Extracurricular classes
The project offered lessons beyond structural mechanics. For Buonerbastrengthened his interest in sacred architecture and practical construction. For Soros, whose interest in civil engineering grew out of volunteering on projects in South America and seeing the effects of inadequate infrastructure, the chapel reflected the satisfaction he feels in building something tangible to benefit a community.

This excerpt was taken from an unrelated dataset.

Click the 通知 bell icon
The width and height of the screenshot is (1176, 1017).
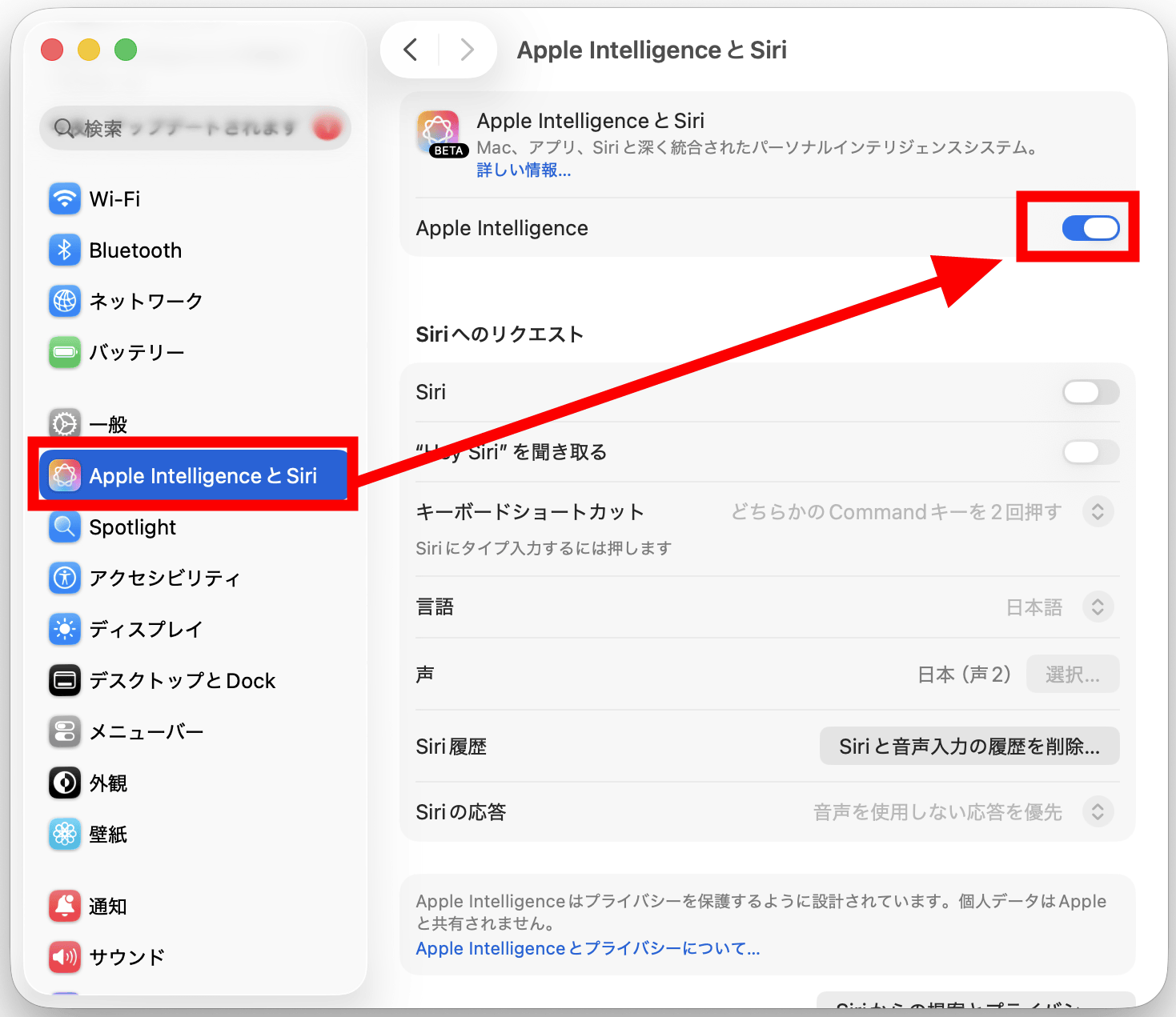(x=65, y=906)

“It might seem like we were just kids playing in the snow,” Soros said, “but it was really applying what we learned: basic physics, basic engineering.”
To make an impact structure, he adds, “you don’t need anything impressive or incredibly ornate. We were just using what God gave us: the snow that fell and the water from the showers on the first floor.”
Students now enjoy looking out classroom windows to see their classmates and others on campus visiting the chapel, but neither is sentimental about the structure’s inevitable end.
“It served its purpose,” says Buonerba. “We have to celebrate Mass with 2,500 students. It brought people together, it gave a lot of joy, and now it melts and will return to earth.”